Artist and filmmaker Ben Rivers was born in Somerset in 1972 and is now based in London. He studied Fine Art at Falmouth School of Art, initially in the sculpture department before moving into photography and super-8 filmmaking. Since completing his degree, he has worked mainly with hand-processed 16mm film and is largely self-taught in this regard. In 1996, he co-founded the Brighton Cinemathèque, which he co-programmed until its demise in 2006.

His practice as a filmmaker treads the line between documentary and fiction. Often filming people who have in some way separated themselves from society, Rivers uses this raw footage as a starting point to construct oblique narratives that imagine alternative existences in marginal worlds.

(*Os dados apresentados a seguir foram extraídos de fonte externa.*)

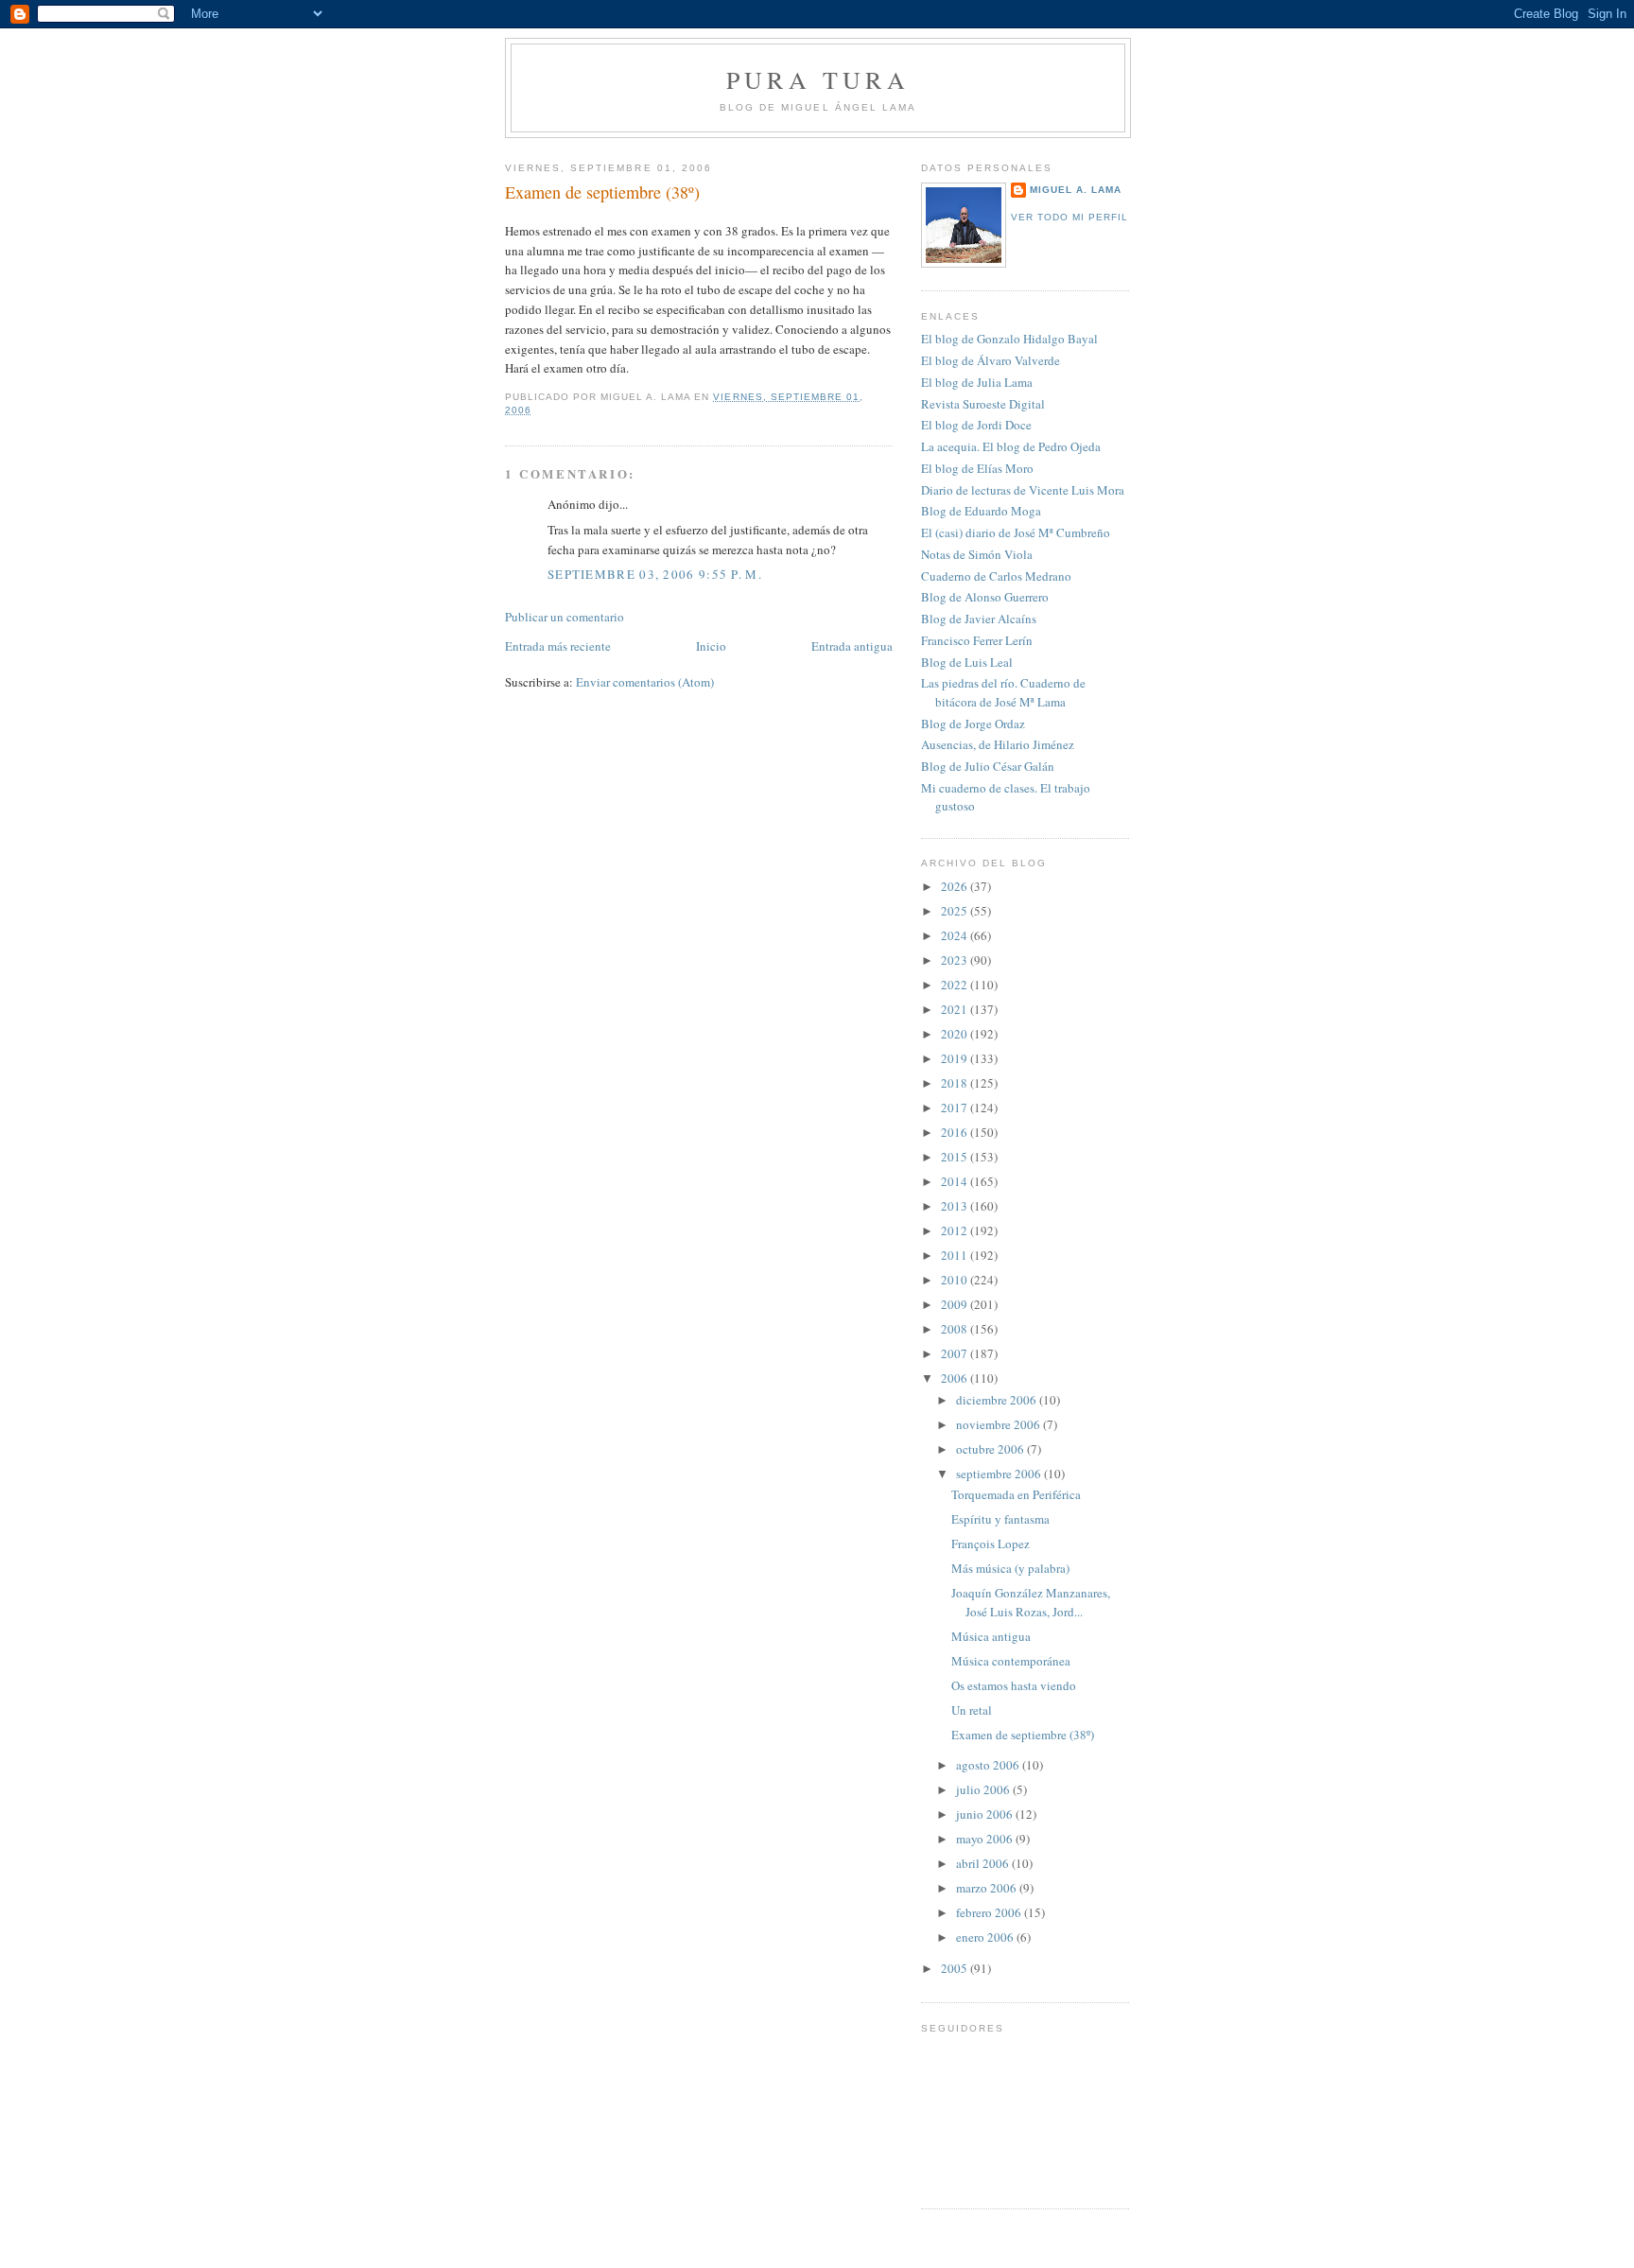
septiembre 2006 (1000, 1473)
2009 (955, 1304)
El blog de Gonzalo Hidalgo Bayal (1009, 338)
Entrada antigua (852, 645)
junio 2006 (986, 1814)
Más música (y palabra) (1010, 1568)
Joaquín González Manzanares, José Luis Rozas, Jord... (1030, 1602)
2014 (955, 1181)
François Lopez (990, 1543)
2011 (955, 1255)
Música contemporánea (1010, 1660)
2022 (955, 984)
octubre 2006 (991, 1448)
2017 (955, 1107)
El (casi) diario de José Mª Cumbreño (1015, 532)
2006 (955, 1378)
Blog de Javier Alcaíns (978, 618)
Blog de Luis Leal (967, 662)
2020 (955, 1033)
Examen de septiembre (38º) (602, 192)
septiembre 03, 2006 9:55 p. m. (655, 574)
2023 (955, 959)
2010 (955, 1279)
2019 (955, 1058)
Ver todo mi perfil (1069, 217)
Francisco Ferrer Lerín (977, 640)
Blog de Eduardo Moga (981, 510)
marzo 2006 (987, 1887)
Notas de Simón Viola (977, 554)
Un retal (971, 1709)
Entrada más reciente (558, 645)
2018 (955, 1082)
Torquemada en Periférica (1016, 1494)
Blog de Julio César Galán (987, 766)
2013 (955, 1205)
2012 (955, 1230)
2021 (955, 1009)
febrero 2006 (990, 1912)
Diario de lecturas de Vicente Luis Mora (1022, 489)
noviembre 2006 (999, 1424)
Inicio (711, 645)
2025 (955, 910)
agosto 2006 (989, 1764)
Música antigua (991, 1636)
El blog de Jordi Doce (976, 424)
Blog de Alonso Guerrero (985, 596)
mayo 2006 (986, 1838)
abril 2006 (984, 1863)
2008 (955, 1328)
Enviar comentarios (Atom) (645, 681)
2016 (955, 1132)
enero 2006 (986, 1936)
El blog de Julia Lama (977, 382)
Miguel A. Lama (1075, 189)
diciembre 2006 (997, 1399)
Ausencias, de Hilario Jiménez (997, 744)
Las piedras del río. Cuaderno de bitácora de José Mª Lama (1003, 692)
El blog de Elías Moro (977, 468)
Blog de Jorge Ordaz (973, 723)
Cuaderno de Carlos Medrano (996, 575)
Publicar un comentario (564, 616)
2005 (955, 1968)
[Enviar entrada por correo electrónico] (537, 410)
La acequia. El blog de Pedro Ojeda (1011, 446)
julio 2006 (984, 1789)
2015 (955, 1156)
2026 (955, 886)
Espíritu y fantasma (1000, 1518)
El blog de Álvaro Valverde (990, 360)
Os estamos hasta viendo (1013, 1685)
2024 (955, 935)
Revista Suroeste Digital (983, 403)
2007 (955, 1353)
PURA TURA (818, 79)
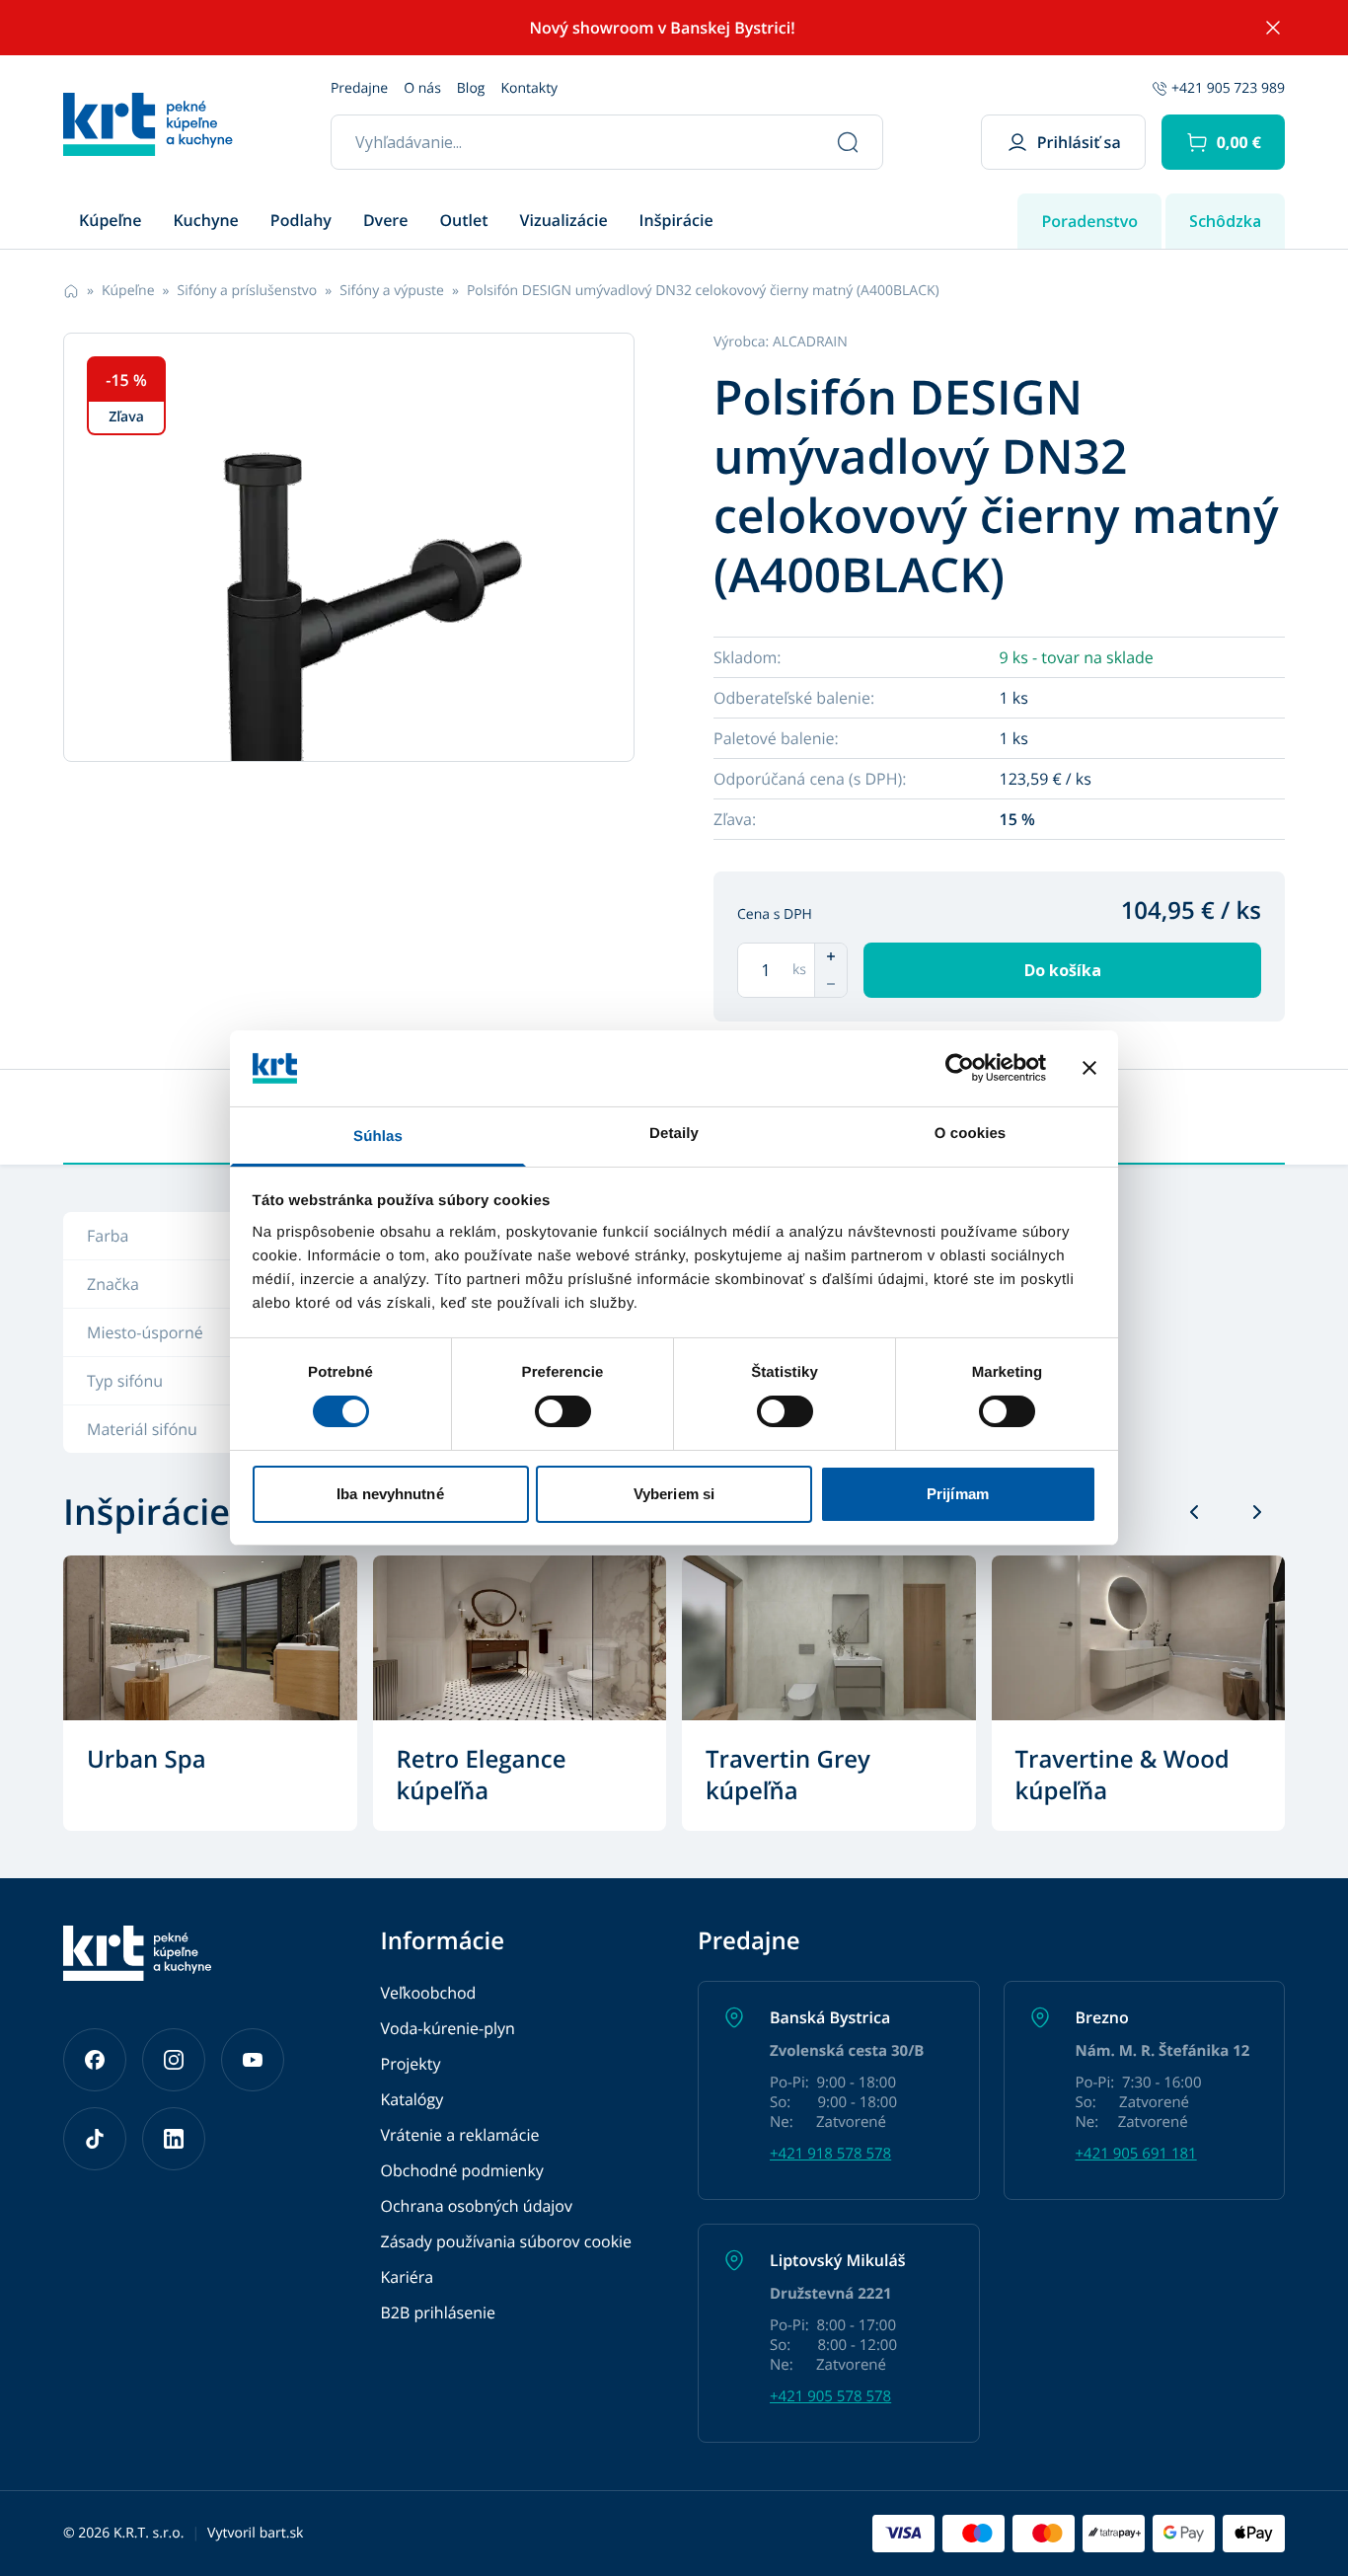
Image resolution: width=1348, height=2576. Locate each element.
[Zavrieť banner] (1089, 1068)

He has been the recipient of numerous awards, including the Tiger Award for Short Film, International Film Festival Rotterdam (2015 & 2008); FIPRESCI International Critics’ Award, 68th Venice Film Festival (2011); Baloise Art Prize, Art Basel (2011) and Paul Hamlyn Foundation Award for Artists (2010). Solo exhibitions of his work have been held at Camden Arts Centre, London (2015); BBC Television Centre, London as part of an Artangel Open Commission (2015); Temporary Gallery, Cologne (2014); Douglas Hyde Gallery, Dublin (2013); Hepworth Wakefield (2012) and Hayward Gallery, London (2011). He recently curated the exhibition Edgelands (2015) at Camden Arts Centre and is currently a Radcliffe Fellow at Harvard University.